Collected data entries
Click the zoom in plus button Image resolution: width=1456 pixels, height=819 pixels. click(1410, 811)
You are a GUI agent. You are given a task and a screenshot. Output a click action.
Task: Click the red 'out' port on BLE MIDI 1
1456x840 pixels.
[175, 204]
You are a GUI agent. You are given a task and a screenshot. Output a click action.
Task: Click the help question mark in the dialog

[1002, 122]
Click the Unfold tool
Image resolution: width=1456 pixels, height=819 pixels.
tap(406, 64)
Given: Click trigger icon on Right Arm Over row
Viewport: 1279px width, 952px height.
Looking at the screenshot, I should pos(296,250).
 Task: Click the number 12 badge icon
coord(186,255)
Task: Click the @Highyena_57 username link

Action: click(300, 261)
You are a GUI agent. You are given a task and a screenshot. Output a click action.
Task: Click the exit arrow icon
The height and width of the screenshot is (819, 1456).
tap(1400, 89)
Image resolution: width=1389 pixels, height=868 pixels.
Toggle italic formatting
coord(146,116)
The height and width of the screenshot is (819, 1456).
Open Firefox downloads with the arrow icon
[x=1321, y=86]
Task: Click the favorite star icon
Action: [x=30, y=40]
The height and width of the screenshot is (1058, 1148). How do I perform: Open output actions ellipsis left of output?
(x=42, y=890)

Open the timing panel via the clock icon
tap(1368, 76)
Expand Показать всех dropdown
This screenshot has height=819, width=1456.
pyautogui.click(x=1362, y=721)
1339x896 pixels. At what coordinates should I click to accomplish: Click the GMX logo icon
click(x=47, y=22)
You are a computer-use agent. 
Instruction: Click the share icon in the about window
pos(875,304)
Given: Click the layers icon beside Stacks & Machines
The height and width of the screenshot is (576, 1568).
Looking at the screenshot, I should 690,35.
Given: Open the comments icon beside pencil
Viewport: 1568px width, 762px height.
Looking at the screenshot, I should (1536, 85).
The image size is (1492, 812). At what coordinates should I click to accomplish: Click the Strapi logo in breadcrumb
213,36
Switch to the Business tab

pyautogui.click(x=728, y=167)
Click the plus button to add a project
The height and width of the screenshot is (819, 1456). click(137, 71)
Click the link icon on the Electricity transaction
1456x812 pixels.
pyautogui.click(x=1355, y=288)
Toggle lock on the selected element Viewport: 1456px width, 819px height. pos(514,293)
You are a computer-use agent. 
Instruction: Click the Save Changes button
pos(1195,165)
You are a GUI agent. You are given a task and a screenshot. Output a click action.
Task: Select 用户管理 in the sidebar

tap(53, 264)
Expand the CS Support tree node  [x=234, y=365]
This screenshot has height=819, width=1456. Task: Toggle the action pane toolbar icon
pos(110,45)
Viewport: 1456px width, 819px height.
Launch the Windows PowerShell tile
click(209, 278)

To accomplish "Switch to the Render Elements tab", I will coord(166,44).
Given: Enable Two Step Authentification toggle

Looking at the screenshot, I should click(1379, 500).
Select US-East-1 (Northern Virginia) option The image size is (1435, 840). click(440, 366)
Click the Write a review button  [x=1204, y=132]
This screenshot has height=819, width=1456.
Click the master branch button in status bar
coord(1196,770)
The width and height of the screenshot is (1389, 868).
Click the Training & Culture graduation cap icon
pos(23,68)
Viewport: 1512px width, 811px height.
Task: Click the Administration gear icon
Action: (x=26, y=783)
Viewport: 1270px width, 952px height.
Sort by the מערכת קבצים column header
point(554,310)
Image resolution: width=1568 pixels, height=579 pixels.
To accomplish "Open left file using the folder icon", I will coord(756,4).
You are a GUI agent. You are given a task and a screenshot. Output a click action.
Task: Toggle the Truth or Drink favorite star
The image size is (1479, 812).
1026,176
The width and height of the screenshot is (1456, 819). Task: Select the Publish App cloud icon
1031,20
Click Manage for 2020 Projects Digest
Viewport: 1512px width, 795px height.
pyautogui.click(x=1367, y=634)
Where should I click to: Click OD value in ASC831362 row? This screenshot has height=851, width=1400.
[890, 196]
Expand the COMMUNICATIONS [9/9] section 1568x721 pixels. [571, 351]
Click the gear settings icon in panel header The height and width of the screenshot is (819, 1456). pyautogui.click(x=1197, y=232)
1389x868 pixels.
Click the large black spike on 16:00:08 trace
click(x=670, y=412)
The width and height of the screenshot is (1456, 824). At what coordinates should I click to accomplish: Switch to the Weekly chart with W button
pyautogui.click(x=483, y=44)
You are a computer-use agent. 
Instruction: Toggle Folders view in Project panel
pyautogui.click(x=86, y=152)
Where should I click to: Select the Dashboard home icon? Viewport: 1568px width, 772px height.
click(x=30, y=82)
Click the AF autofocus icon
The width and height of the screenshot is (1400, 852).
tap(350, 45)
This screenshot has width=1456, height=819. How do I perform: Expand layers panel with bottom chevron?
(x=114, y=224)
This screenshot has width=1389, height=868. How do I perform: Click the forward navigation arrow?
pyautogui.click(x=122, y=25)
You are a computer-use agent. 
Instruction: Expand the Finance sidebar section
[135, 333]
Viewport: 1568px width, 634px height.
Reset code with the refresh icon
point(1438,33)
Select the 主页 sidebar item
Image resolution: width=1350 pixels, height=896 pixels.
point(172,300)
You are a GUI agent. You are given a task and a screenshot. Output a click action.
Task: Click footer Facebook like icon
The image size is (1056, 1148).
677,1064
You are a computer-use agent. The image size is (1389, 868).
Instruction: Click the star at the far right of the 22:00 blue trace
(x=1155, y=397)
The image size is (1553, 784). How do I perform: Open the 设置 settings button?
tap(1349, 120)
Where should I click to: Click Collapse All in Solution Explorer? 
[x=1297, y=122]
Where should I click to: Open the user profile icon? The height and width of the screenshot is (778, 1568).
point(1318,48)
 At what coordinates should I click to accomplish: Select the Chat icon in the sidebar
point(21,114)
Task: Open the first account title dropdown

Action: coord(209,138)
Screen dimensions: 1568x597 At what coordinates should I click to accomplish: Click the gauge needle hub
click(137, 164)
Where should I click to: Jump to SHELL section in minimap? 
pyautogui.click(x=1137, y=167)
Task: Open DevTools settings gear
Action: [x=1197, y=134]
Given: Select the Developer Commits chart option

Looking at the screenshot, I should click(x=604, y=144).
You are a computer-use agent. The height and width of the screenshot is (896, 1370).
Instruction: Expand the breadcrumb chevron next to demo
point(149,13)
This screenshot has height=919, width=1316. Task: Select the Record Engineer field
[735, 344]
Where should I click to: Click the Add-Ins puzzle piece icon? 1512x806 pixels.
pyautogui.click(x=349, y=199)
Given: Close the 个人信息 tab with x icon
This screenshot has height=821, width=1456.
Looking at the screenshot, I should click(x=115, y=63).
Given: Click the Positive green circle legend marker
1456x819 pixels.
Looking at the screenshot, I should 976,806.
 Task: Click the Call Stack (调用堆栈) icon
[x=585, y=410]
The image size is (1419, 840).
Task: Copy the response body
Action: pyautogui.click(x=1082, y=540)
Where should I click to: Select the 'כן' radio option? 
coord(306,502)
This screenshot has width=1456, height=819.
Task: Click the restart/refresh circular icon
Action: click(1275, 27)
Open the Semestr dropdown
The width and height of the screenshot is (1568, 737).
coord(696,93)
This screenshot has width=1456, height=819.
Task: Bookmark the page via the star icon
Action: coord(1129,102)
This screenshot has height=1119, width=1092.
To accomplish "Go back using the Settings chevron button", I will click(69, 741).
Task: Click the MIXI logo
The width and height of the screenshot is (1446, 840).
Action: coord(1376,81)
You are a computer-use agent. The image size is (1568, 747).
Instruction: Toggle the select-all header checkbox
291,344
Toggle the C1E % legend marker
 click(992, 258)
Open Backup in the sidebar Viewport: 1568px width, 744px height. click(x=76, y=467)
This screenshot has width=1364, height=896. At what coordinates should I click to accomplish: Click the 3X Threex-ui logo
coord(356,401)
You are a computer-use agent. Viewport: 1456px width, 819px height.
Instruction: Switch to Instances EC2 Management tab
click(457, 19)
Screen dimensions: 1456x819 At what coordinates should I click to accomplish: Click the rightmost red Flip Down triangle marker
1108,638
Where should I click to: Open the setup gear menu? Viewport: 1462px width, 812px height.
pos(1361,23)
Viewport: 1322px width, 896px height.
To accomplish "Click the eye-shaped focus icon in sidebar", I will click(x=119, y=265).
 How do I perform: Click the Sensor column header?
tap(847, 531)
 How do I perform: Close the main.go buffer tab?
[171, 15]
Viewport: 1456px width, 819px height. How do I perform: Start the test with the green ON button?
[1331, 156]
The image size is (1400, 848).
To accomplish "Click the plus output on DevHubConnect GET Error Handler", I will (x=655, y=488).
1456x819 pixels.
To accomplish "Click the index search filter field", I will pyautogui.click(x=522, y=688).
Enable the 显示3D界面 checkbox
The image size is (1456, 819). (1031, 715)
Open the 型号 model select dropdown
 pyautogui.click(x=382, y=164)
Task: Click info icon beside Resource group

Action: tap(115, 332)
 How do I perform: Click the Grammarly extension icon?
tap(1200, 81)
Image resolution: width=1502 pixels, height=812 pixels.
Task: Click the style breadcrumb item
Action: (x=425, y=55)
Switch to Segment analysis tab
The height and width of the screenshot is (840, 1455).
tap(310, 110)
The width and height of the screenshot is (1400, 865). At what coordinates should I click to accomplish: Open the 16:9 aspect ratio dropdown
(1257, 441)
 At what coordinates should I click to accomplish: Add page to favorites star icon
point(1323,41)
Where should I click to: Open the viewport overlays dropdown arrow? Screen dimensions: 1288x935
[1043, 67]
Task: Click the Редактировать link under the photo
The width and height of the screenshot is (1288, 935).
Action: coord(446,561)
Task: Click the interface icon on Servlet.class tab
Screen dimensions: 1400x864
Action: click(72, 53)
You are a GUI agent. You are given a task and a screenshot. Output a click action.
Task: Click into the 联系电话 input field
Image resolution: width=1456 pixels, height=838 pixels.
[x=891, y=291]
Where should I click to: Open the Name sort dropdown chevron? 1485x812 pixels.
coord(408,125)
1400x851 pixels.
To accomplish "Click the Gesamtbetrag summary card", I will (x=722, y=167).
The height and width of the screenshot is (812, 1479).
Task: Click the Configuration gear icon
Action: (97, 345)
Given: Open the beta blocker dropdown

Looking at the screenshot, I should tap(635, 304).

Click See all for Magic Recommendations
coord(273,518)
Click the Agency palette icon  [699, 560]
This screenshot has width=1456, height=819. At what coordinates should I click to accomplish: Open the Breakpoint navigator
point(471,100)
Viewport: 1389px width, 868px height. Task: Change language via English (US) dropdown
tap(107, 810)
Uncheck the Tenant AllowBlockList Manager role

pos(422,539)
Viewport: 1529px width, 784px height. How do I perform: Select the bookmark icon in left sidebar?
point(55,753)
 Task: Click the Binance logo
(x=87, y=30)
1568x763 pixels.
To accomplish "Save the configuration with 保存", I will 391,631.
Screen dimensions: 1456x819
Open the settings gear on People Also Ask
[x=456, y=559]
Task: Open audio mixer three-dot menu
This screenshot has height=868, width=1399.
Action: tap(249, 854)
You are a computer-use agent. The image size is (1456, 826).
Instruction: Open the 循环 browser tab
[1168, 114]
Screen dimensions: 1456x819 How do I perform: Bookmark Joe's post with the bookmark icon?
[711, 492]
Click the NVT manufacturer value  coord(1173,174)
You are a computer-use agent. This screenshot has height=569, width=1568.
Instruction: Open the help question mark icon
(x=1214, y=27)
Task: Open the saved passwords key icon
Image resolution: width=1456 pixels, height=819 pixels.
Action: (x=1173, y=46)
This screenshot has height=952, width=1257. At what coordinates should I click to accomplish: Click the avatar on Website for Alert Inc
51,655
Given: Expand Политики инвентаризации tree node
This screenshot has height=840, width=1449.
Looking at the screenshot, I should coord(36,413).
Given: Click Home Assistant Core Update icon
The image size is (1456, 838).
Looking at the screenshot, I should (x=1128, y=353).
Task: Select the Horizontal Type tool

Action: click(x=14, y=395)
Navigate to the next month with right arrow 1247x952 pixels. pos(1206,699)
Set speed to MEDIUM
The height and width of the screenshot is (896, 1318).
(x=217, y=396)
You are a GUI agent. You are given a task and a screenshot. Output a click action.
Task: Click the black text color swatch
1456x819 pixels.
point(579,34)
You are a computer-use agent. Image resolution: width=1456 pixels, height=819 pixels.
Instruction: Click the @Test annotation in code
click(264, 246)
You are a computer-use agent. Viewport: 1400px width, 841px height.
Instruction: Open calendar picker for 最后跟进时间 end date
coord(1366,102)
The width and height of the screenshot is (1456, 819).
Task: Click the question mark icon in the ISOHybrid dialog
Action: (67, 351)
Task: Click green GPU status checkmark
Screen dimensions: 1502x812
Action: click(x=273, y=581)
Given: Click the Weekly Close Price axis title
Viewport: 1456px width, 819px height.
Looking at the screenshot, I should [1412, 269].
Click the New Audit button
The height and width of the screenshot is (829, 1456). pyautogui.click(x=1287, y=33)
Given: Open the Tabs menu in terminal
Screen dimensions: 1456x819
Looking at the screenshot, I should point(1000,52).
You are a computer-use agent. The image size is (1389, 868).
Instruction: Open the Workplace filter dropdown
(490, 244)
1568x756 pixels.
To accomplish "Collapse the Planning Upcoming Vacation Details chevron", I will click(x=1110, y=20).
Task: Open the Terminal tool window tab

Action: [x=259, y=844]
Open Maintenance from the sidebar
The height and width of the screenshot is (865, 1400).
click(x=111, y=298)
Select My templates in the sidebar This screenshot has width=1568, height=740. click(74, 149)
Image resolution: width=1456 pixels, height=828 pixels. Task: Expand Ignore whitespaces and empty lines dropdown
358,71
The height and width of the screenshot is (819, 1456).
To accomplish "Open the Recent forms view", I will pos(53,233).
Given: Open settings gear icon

▶ _EXERCISE BRIEF_
Look above for the line containing "Task: Open the Terminal tool window tab". From there to the final line of the entries, repeat every line exactly.

▶ _EXPECTED ANSWER_
Task: Open the Terminal tool window tab

Action: [x=259, y=844]
Open Maintenance from the sidebar
The height and width of the screenshot is (865, 1400).
click(x=111, y=298)
Select My templates in the sidebar This screenshot has width=1568, height=740. click(74, 149)
Image resolution: width=1456 pixels, height=828 pixels. Task: Expand Ignore whitespaces and empty lines dropdown
358,71
The height and width of the screenshot is (819, 1456).
To accomplish "Open the Recent forms view", I will pos(53,233).
Given: Open settings gear icon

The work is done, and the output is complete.